Светлый фон

Царевичу подали соболью шубу. Мех шёлково тек в руках, светился медовым цветом. В палате светлее стало, как развернули её. Но Юрию Мнишеку одной шубы на царевиче показалось недостаточным для полной пышности. Криков ликующих ожидал он от люда острожского, перед которым должен был предстать царевич. Радости, переполняющей сердца. Трепета жаждал, ибо знал, что с древнейших времён и у всех народов стоящие на вершине власти всеми силами добивались ликования, радости и трепета у народов своих, объявляясь перед ними, и оттого выходы обставлялись обдуманно, намеренно, обсуждено многажды. Ликование, радость и трепет людской — бурливое, пьяное вино — затмевали беды и несчастья, и под крики восторга не думали люди о несправедливости, о пустом желудке, рвани на плечах, о болезнях и обидах. В головы ударял обманный хмель надежды, и стоящий над ними казался избавителем от страшного, что окружало их, и они готовы были идти в любую даль, в которую бы он ни позвал.

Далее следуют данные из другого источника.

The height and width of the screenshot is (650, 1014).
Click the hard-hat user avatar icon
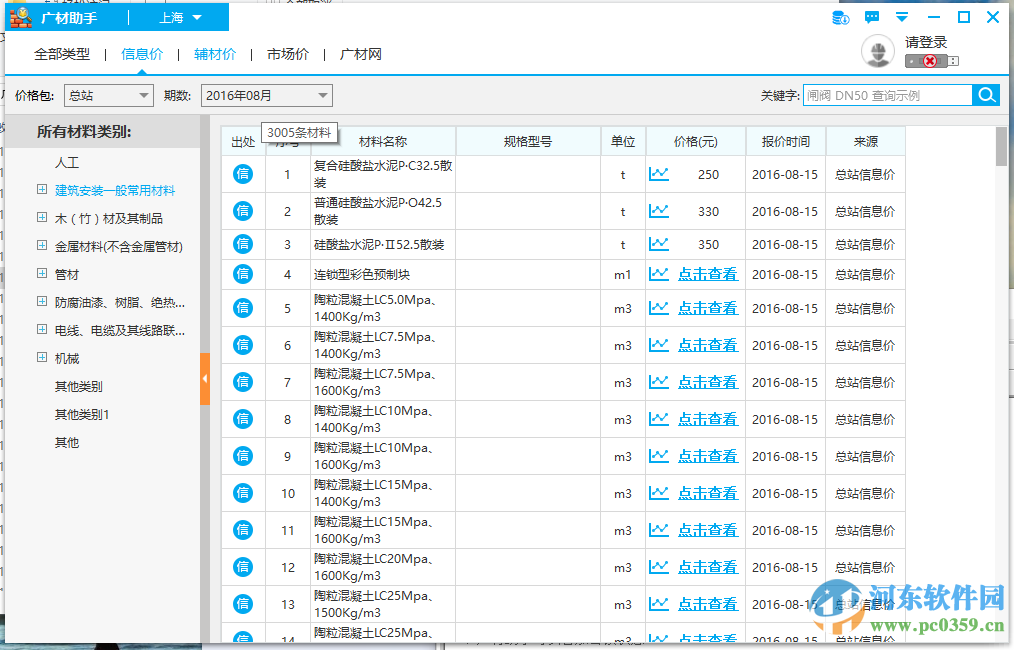878,51
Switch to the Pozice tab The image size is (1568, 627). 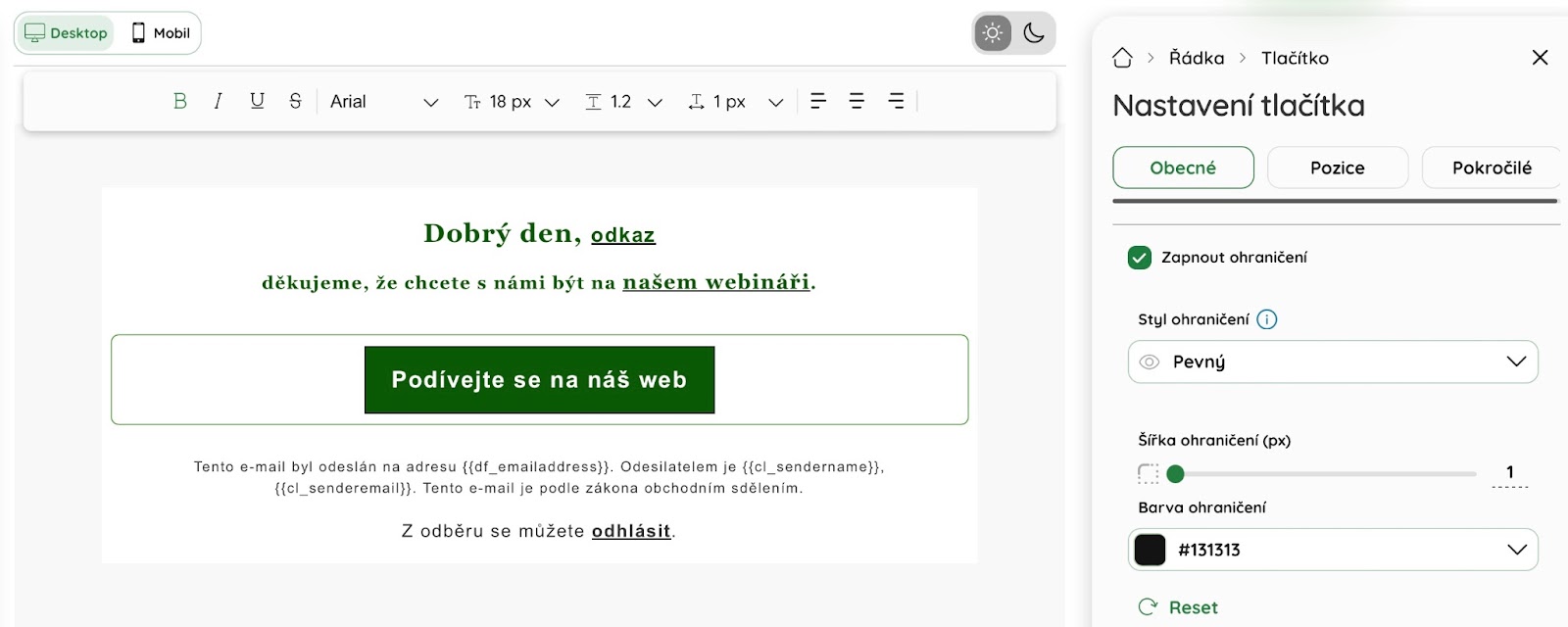tap(1338, 168)
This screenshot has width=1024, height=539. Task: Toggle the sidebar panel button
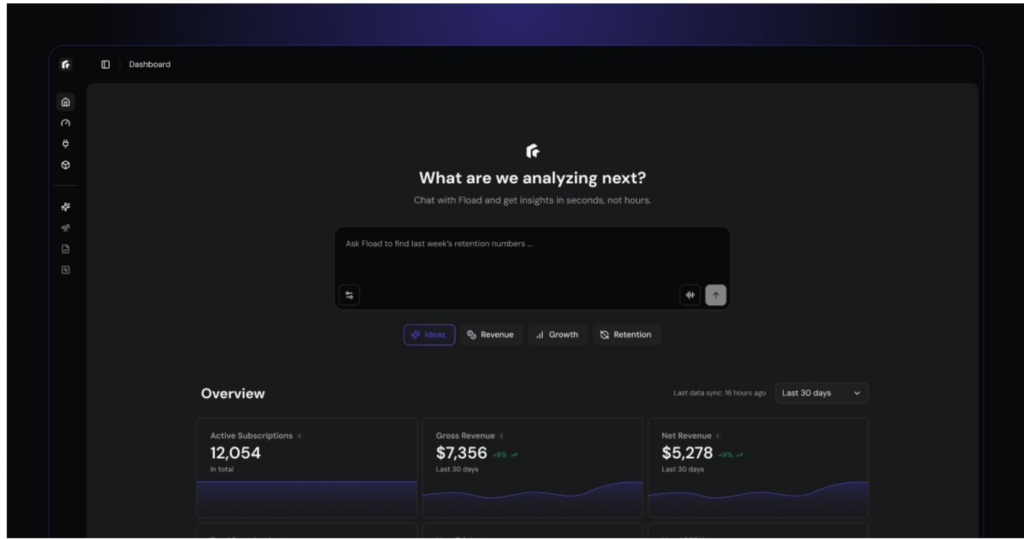pyautogui.click(x=105, y=64)
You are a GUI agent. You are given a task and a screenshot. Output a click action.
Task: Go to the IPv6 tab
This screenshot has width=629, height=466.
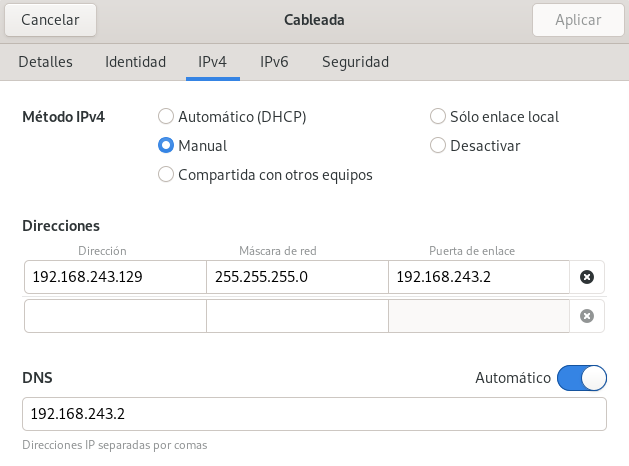(274, 62)
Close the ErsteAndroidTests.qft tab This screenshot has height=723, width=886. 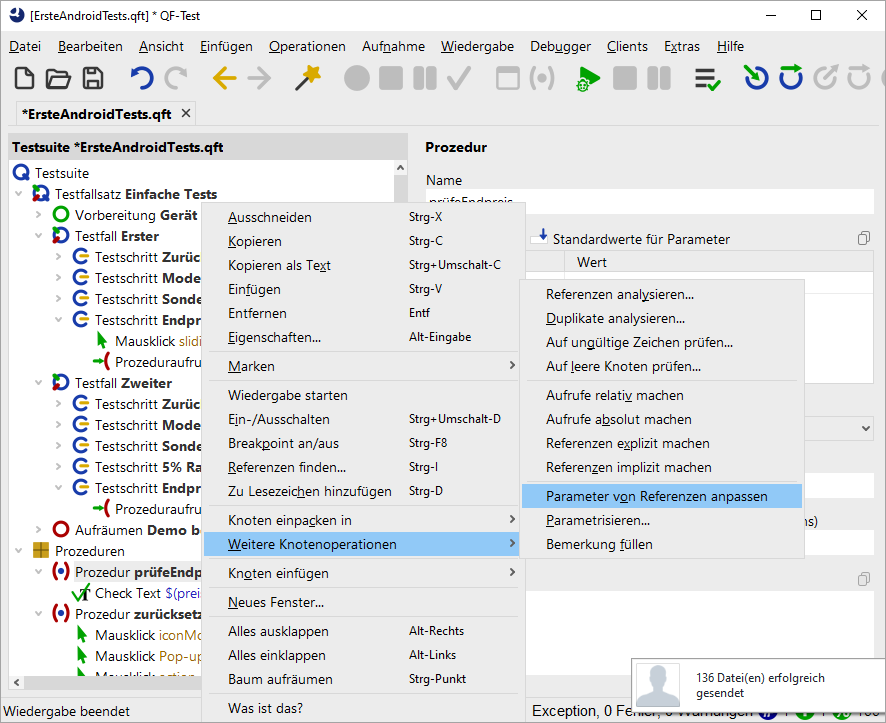pos(186,114)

Юрий Мнишек отступил чуть в сторону — воображением он был не обделён — и мысленно одел на мнимого Дмитрия бармы, шапку Мономаха, дал в руки скипетр и державу. Шапка Мономаха, скипетр и держава мечтой горели в его голове. Не раз представлялось: вот царь всея Руси и он, всесильный воевода, рядом. Поляк лукавый вперёд подался, вглядываясь в мнимого царевича, и показалось ему и впрямь: на голове Гришки Отрепьева шапка тёмного соболя и золото блестит в руках. И так стало воеводе не по себе от видения этого, что сердце — не то от страха, не то от странной, отчаянной радости.

Он прикрыл глаза ладонью.

— Езус и Мария, — прошептали лиловатые губы много пожившего человека, — помогите, наставьте…

Мысли мнимого царевича в эти минуты были о другом. Он послушно поворачивался, уступая рукам услужающих, но не думал о том, что надевают на него, а даже не замечал этого.

За окнами дома раздавались голоса, слышалось конское ржание, скрипы телег, шаги многих людей — тот сложный, состоящий из многих нот гул, который возникает при большом скоплении народа. Юрий Мнишек повелел собрать весь монастыревский люд да ещё приказал привести и казаков, и шляхту. Отрепьев вслушивался в нарастающие голоса людей и хотел угадать их настроение. Но при всём напряжении не мог выделить из множества звуков слова, которые бы свидетельствовали о радости или, напротив, возмущении собиравшихся у дома толп. И Отрепьев всё вслушивался, вслушивался, хмурил лицо. И казалось, что он улавливает то злобные возгласы, то крики восторга.

Страх сковывал мнимого царевича.

Он принимал поздравления многих польских панов знатных, и они кланялись ему; юбки Марины Мнишек вертелись перед ним; он выдерживал упорный, испытывающий, ничего доброго не обещающий взгляд нунция Рангони; король Сигизмунд благословлял его, и он выходил на широкий подъём краковского дворца Юрия Мнишека перед ватагами казаков, бросавших кверху шапки и клявшихся вернуть ему отчий престол. Но всё это было иное, нежели то, что ждало через минуты, когда он должен был предстать перед людом первой захваченной российской крепостцы. Здесь, и именно здесь, а не там, в Самборе и Кракове, должно было определиться, какой будет его дорога по российской земле. Здесь… Оттого-то страх сковывал мнимого царевича. И злобные возгласы, которые, казалось ему, он слышал за стенами дома, подстёгивал как раз этот обжигающий страх, а крики ликования — необозримое, жадное, преступное тщеславие, вторгнутое в его душу злой волей неведомых ему людей.